When we started Clueray, we knew that finding a robust solution to the segmentation problem was going to be key to accomplishing our goals. The basic premise behind the first version our IntentMatch technology is that web documents are designed to communicate specific kinds of information. That design purpose, the Document Intent, is reflected in the manner in which information is presented in what we call the Content Display Area (CDA) of the document. So, one key thing our Segmentation algorithm does is find the CDA of a web document — the part of the document where the unique content is presented.
Here’s a simple example of the segmentation algorithm finding the CDA of a blog (the segmented CDA is highlighted in yellow):

Once we’ve found the “interesting” part of the page, we can do all sorts of interesting things, like categorize the content or extract key features (titles, dates, links, etc). But I digress. We’ll talk more about what we do with the segmented CDA in a later post.

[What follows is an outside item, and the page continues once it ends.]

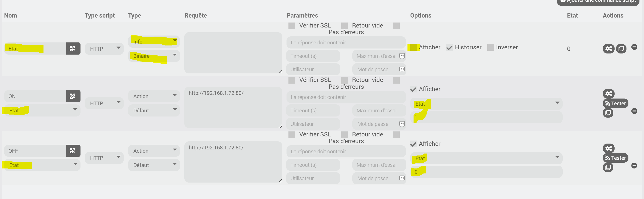The height and width of the screenshot is (199, 644).
Task: Click the Tester button for the ON command
Action: (615, 103)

Why is Segmentation a Difficult Problem?
Like a lot of problems that relate to huge, unstructured data sets (like the web), document segmentation is pretty easy for a human to do, but very difficult to automate with a high degree of precision. Why is this? Well there are a lot of reasons, but a key one is the “flexibility” of HTML as a layout specification.
Of course, HTML wasn’t intended to be a layout specification language, so that’s why you can have two completely different HTML files which look exactly the same when rendered in the browser:

So, solving the segmentation problem isn’t just about using standard libraries to parse HTML into a DOM structure and then looking for tags. Of course, that’s part of it, but it’s just the first step. In fact, philosophically, solving the segmentation problem is much more like an image analysis problem. That is, you want to analyze how the content is being presented: the rendered image, not the structure of the HTML.
Of course, computationally, you can’t afford to do image analysis on each rendered document. So the challenge, like with all complex computational problems, is coming up with an appropriate data representation that facilitates the kind of analysis you want to do. So, we’ve invested a lot of time and effort in creating a data structure (part of our patent-pending methodology) that works extremely efficiently for its targeted use.